**WORK TASK:** From the first line through the last, transcribe the listing word for word.

**DATA EXCERPTS:**

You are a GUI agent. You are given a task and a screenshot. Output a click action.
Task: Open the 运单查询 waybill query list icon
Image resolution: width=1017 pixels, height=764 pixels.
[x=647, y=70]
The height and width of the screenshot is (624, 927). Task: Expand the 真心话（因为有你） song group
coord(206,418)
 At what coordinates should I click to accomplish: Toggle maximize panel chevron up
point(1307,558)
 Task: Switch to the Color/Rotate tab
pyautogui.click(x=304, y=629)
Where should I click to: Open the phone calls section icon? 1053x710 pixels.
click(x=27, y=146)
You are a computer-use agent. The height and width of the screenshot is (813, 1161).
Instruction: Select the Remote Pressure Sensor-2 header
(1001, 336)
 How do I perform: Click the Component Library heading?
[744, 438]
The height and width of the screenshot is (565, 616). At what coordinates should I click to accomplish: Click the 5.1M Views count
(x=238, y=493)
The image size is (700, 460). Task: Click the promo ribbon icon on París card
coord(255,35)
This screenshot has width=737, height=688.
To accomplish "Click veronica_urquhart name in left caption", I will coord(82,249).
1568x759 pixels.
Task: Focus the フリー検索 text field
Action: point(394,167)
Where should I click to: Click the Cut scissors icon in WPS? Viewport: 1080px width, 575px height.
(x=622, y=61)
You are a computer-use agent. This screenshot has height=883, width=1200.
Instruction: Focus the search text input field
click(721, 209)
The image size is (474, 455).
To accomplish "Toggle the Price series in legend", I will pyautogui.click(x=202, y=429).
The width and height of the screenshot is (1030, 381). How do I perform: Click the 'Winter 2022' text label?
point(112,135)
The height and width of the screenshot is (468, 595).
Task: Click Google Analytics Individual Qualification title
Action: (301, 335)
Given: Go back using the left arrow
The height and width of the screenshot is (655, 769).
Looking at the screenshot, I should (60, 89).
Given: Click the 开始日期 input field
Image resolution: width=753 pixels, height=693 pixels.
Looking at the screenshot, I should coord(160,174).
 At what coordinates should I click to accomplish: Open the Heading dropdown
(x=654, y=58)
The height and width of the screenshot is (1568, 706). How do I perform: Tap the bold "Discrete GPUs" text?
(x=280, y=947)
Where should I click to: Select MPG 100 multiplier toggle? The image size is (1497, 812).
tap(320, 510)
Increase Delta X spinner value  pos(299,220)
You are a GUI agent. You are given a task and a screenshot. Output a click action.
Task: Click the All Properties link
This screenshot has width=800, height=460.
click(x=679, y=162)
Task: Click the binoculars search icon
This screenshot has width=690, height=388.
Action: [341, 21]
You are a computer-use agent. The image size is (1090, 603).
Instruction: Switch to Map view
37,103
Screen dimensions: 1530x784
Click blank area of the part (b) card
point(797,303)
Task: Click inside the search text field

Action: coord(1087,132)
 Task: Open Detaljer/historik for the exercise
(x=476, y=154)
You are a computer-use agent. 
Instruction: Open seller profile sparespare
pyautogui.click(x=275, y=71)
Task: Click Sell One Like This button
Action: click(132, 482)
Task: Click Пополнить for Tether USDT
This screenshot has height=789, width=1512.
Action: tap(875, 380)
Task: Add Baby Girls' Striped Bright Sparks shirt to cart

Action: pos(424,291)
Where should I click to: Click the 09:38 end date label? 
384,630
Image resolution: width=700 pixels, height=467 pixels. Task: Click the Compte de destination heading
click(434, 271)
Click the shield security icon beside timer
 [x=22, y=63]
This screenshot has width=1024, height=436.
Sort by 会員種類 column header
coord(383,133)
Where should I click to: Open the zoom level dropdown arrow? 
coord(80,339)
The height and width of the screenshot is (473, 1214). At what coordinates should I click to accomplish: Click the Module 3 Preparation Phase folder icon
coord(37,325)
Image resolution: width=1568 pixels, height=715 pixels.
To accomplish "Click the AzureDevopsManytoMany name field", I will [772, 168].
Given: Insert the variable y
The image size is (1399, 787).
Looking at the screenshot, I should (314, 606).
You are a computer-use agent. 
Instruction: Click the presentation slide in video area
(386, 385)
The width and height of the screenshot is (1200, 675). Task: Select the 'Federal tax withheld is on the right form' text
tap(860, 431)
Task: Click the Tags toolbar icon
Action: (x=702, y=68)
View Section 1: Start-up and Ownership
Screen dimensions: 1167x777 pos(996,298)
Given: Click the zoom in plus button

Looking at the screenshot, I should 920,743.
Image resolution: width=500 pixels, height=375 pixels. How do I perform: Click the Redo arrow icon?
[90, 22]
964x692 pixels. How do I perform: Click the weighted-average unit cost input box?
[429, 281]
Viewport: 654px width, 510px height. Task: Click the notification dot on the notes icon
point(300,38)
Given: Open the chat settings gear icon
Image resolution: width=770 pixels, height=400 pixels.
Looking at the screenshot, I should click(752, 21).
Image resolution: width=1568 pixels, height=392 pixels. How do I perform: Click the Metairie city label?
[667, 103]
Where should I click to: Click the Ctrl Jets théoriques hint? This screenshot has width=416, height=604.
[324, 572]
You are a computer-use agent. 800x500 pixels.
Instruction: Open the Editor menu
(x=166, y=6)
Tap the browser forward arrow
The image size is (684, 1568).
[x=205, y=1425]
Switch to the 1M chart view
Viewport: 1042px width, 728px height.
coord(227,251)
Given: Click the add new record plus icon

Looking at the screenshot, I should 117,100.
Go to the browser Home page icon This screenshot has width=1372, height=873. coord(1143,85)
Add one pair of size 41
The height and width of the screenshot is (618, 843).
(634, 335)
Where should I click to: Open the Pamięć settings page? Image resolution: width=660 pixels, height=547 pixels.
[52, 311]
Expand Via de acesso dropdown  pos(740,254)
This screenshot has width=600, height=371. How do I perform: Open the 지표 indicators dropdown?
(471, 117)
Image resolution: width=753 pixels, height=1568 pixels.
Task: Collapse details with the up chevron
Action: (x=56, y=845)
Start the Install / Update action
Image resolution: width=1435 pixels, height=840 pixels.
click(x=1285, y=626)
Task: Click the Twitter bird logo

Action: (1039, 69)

**EXERCISE RESULT:**
You are a GUI agent. You are given a task and a screenshot. Output a click action.
Task: Open the 运单查询 waybill query list icon
Image resolution: width=1017 pixels, height=764 pixels.
[x=647, y=70]
The height and width of the screenshot is (624, 927). Task: Expand the 真心话（因为有你） song group
coord(206,418)
 At what coordinates should I click to accomplish: Toggle maximize panel chevron up
point(1307,558)
 Task: Switch to the Color/Rotate tab
pyautogui.click(x=304, y=629)
Where should I click to: Open the phone calls section icon? 1053x710 pixels.
click(x=27, y=146)
You are a computer-use agent. The height and width of the screenshot is (813, 1161).
Instruction: Select the Remote Pressure Sensor-2 header
(1001, 336)
 How do I perform: Click the Component Library heading?
[744, 438]
The height and width of the screenshot is (565, 616). At what coordinates should I click to accomplish: Click the 5.1M Views count
(x=238, y=493)
The image size is (700, 460). Task: Click the promo ribbon icon on París card
coord(255,35)
This screenshot has width=737, height=688.
To accomplish "Click veronica_urquhart name in left caption", I will coord(82,249).
1568x759 pixels.
Task: Focus the フリー検索 text field
Action: point(394,167)
Where should I click to: Click the Cut scissors icon in WPS? Viewport: 1080px width, 575px height.
(x=622, y=61)
You are a computer-use agent. This screenshot has height=883, width=1200.
Instruction: Focus the search text input field
click(721, 209)
The image size is (474, 455).
To accomplish "Toggle the Price series in legend", I will pyautogui.click(x=202, y=429).
The width and height of the screenshot is (1030, 381). How do I perform: Click the 'Winter 2022' text label?
point(112,135)
The height and width of the screenshot is (468, 595).
Task: Click Google Analytics Individual Qualification title
Action: (301, 335)
Given: Go back using the left arrow
The height and width of the screenshot is (655, 769).
Looking at the screenshot, I should (60, 89).
Given: Click the 开始日期 input field
Image resolution: width=753 pixels, height=693 pixels.
Looking at the screenshot, I should coord(160,174).
 At what coordinates should I click to accomplish: Open the Heading dropdown
(x=654, y=58)
The height and width of the screenshot is (1568, 706). How do I perform: Tap the bold "Discrete GPUs" text?
(x=280, y=947)
Where should I click to: Select MPG 100 multiplier toggle? The image size is (1497, 812).
tap(320, 510)
Increase Delta X spinner value  pos(299,220)
You are a GUI agent. You are given a task and a screenshot. Output a click action.
Task: Click the All Properties link
This screenshot has width=800, height=460.
click(x=679, y=162)
Task: Click the binoculars search icon
This screenshot has width=690, height=388.
Action: [341, 21]
You are a computer-use agent. The image size is (1090, 603).
Instruction: Switch to Map view
37,103
Screen dimensions: 1530x784
Click blank area of the part (b) card
point(797,303)
Task: Click inside the search text field

Action: coord(1087,132)
 Task: Open Detaljer/historik for the exercise
(x=476, y=154)
You are a computer-use agent. 
Instruction: Open seller profile sparespare
pyautogui.click(x=275, y=71)
Task: Click Sell One Like This button
Action: click(132, 482)
Task: Click Пополнить for Tether USDT
This screenshot has height=789, width=1512.
Action: tap(875, 380)
Task: Add Baby Girls' Striped Bright Sparks shirt to cart

Action: pos(424,291)
Where should I click to: Click the 09:38 end date label? 
384,630
Image resolution: width=700 pixels, height=467 pixels. Task: Click the Compte de destination heading
click(434, 271)
Click the shield security icon beside timer
 [x=22, y=63]
This screenshot has width=1024, height=436.
Sort by 会員種類 column header
coord(383,133)
Where should I click to: Open the zoom level dropdown arrow? 
coord(80,339)
The height and width of the screenshot is (473, 1214). At what coordinates should I click to accomplish: Click the Module 3 Preparation Phase folder icon
coord(37,325)
Image resolution: width=1568 pixels, height=715 pixels.
To accomplish "Click the AzureDevopsManytoMany name field", I will [772, 168].
Given: Insert the variable y
The image size is (1399, 787).
Looking at the screenshot, I should (314, 606).
You are a computer-use agent. 
Instruction: Click the presentation slide in video area
(386, 385)
The width and height of the screenshot is (1200, 675). Task: Select the 'Federal tax withheld is on the right form' text
tap(860, 431)
Task: Click the Tags toolbar icon
Action: (x=702, y=68)
View Section 1: Start-up and Ownership
Screen dimensions: 1167x777 pos(996,298)
Given: Click the zoom in plus button

Looking at the screenshot, I should 920,743.
Image resolution: width=500 pixels, height=375 pixels. How do I perform: Click the Redo arrow icon?
[90, 22]
964x692 pixels. How do I perform: Click the weighted-average unit cost input box?
[429, 281]
Viewport: 654px width, 510px height. Task: Click the notification dot on the notes icon
point(300,38)
Given: Open the chat settings gear icon
Image resolution: width=770 pixels, height=400 pixels.
Looking at the screenshot, I should click(752, 21).
Image resolution: width=1568 pixels, height=392 pixels. How do I perform: Click the Metairie city label?
[667, 103]
Where should I click to: Click the Ctrl Jets théoriques hint? This screenshot has width=416, height=604.
[324, 572]
You are a computer-use agent. 800x500 pixels.
Instruction: Open the Editor menu
(x=166, y=6)
Tap the browser forward arrow
The image size is (684, 1568).
[x=205, y=1425]
Switch to the 1M chart view
Viewport: 1042px width, 728px height.
coord(227,251)
Given: Click the add new record plus icon

Looking at the screenshot, I should 117,100.
Go to the browser Home page icon This screenshot has width=1372, height=873. coord(1143,85)
Add one pair of size 41
The height and width of the screenshot is (618, 843).
(634, 335)
Where should I click to: Open the Pamięć settings page? Image resolution: width=660 pixels, height=547 pixels.
[52, 311]
Expand Via de acesso dropdown  pos(740,254)
This screenshot has width=600, height=371. How do I perform: Open the 지표 indicators dropdown?
(471, 117)
Image resolution: width=753 pixels, height=1568 pixels.
Task: Collapse details with the up chevron
Action: (x=56, y=845)
Start the Install / Update action
Image resolution: width=1435 pixels, height=840 pixels.
click(x=1285, y=626)
Task: Click the Twitter bird logo

Action: (1039, 69)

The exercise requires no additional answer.